Um... no, probably not.

The implication here is that ads will appear amongst friends' snaps of babies and rants about the service at Costa as they do now, but there will be multiple feeds for different types of posts rather than just the one.

It seems pretty unlikely that users will be able to choose to 'switch off' ads by selecting say the 'Friends Only' stream. More likely is that ads will still pop up all over the shop, but may now be segmented into appropriate feeds. So for example, an image based-ad will still appear in the 'Photos' feed but won't appear in the 'Music' feed.

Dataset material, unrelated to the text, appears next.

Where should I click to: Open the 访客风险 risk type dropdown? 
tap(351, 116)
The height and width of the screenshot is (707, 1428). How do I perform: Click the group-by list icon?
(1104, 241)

Of the people we asked, nearly 70% said they preferred targeted ads to untargeted ones. Does this mean that if ads start appearing in the right places (image-based ones in the 'Photos' feed, video-based in the 'Video' feed etc) they'd be more responsive to them?

Unlikely.

The bigger and more intrusive the ads are, the less users will see the targeted placement of them as a positive. And with the release of Facebook 'Home' comes new questions about how willing users will be to be immersed in a platform that is constantly pushing ads on them 24/7 (as inevitably 'Home' will).

What Now?

Now let's put this in perspective: the top bods at the biggest social network of all time are not going to be too fussed about a few users who don't like ads.

However, they do need to remember that Facebook's core product is its user-base: if they go, the advertisers and investors will go with them.

Mark Zuckerberg once said: "The thing that we are trying to do at Facebook, is just help people connect and communicate more efficiently."

This is his biggest test yet in trying to stick to that principle.